'Great Migrations' Day Eight: The only negative was the airport.
Day Eight: Friday, Sept. 17
NAIROBI - Cows just passed. I barely take notice, there are just four of them, and they're not doing anything all that dramatic like heading down a steep embankment, avoiding crocodiles and swimming across a river -- the stuff of the great migration.
I'm on a patio of a hotel in Nairobi, and have seven hours to go until the flight to Amsterdam. A security alarm just went off, and after days of very mellow, very friendly people, and hippos groaning as the ambient sound, the security alarm is jarring, and a good reminder that I am in transition, on the way home.
This sleek hotel feels like many people could have artillery ready at a moment's notice. You have to walk through metal detectors to enter; security is obvious. The other journalists are reading, talking, relaxing and we are already tired.
The night before ended late for a few of us, around a table in the bar. The Australian journalists are hilarious to drink with, and I now know that "arc up" means to stand at attention. I learned plenty more, but I know to keep this clean.
This diary's a little out of order because electricity and connection to Internet are not givens. There's a bit more from Wednesday.
NAROK, KENYA - I will learn how to spell that without looking because I will be addressing boxes there. The need for school supplies and books here is staggering, and there is so much we can do to help.
Mara Rianda Primary School is a collection of buildings off a dusty road, not far from the Maasai village we visited. Goats hang out in a fenced off area, laundry dries on lines. The school, built in 1988, has 777 students, all in uniform.
The kids come out to greet us. Lots of "Jambo!" calls and the bolder children pose for the cameras, while the shy hide behind their pals. No different from any school in any of the hundreds of classrooms I've been in, in America.
A school in Narok, however, is not going to be like a school in a suburb.
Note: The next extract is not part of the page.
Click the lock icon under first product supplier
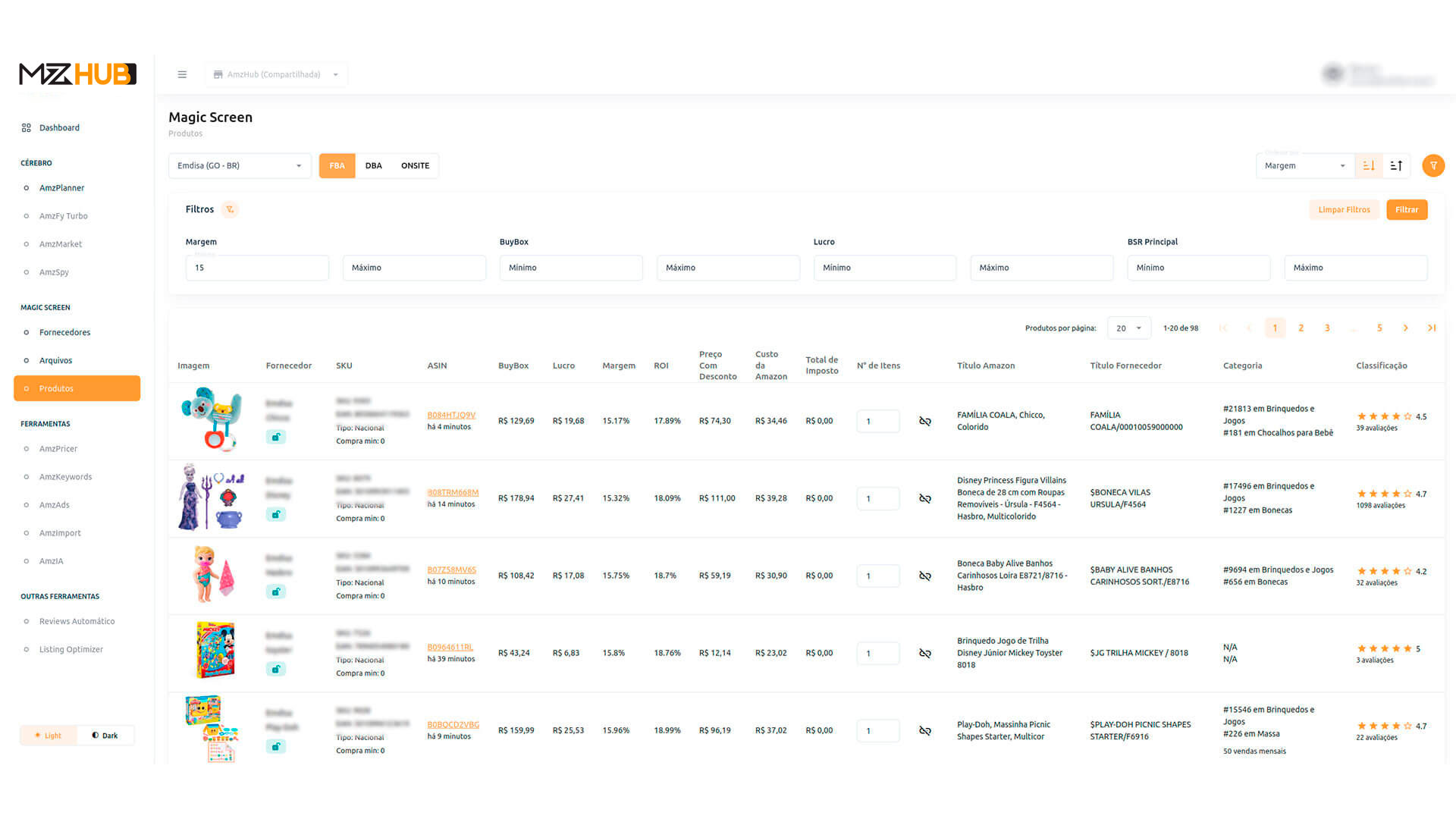Image resolution: width=1456 pixels, height=819 pixels. coord(276,437)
I'm no stranger to poor schools, as the product of some, and having covered many when I was an education reporter, I know many schools don't have computer labs, high-tech gym equipment and new textbooks.
Here, though, 43 children crowd into a fairly dark room. Some walk 10 kilometers to school, each way, which sounds like the jokes American grandparents say to kids. There are no buses.
The teacher, Metrine Muluya, teaches Swahili, English, science -- whatever group seven needs, and the age range would basically cover our middle through high schools -- in this one classroom.
When asked, the students reveal they want to be engineers, doctors and one wants to be a pilot. No one said basketball player, singer or TV star, the most common answers I get at home.
Their textbooks are shared and have the dog-eared look of pages turned so often they're velvety and about to fall apart. The teacher looks mystified when I ask about behavior problems.
Of course all of these kids can't be perfect, but when we went into the classroom, she said one word in Swahili and they filed in quietly. With 43 in her class, (some classes have 60 students) she explained what would happen if there were a behavioral incident, but it felt as if she were reaching for an answer to something that hadn't happened much.
These kids want to be here. They need basics -- pencils, pens, and notebooks. Given that Americans, who could, just bought school supplies for their kids and usually have a lot left over, I am going to conduct a drive when I get home. It does not seem like all that much to send, and though I realize some basic implements will hardly change their lives, it certainly can't hurt.
I hope I to explain this a home before my husband reads this. He wound up lugging thousands of books the last time I was so moved, when Hurricane Katrina left New Orleans' library shelves bare. He asked my next collection be for orphans in need of feather pillows. I hate to disappoint him, but it's books and supplies.
AMSTERDAM - Now that I am out of Africa, the only negative was the airport. I had a little trouble getting out, as I did getting in.
Some people had to have their fingerprints scanned, and mine were done twice. Then the official took an image of my retina. He asked questions, looked me up on a computer, and I knew to keep my natural sarcasm and outrage under wraps.
It's not only the power trip some people go on as soon as they put on a shirt with a badge, there was something suspicious about me to the officials in the Nairobi airport. I was very relieved to sit down at a restaurant, have a liter of water with the some of the National Geographic folks and the journalists from all over. I was even relieved to board 90 minutes before take-off.
The flight from Nairobi to Amsterdam is over seven hours. Happy to return to the Amsterdam. Changed money, and truly the dollar does not go as far as it used to. The man at the info counter advised me to take the train to the hotel, then a taxi, but I was so tired and starting to smell like a wildebeest, so I finally decided on a taxi.
The taxi driver wore a tie. Let me repeat that -- the taxi driver wore a tie and a jacket and an ironed shirt. It's his company's rules, he explained. The hotel is on a small, winding street. It was dark when I arrived, but this city is clearly all everyone builds it up to be. The innkeeper let me come in hours before check-in, and though my room was not ready, let me stay in another to shower and nap.
I'm just about out of power on my laptop and the adapter I brought with me simply does not work in any country, so this is probably my last installment for now.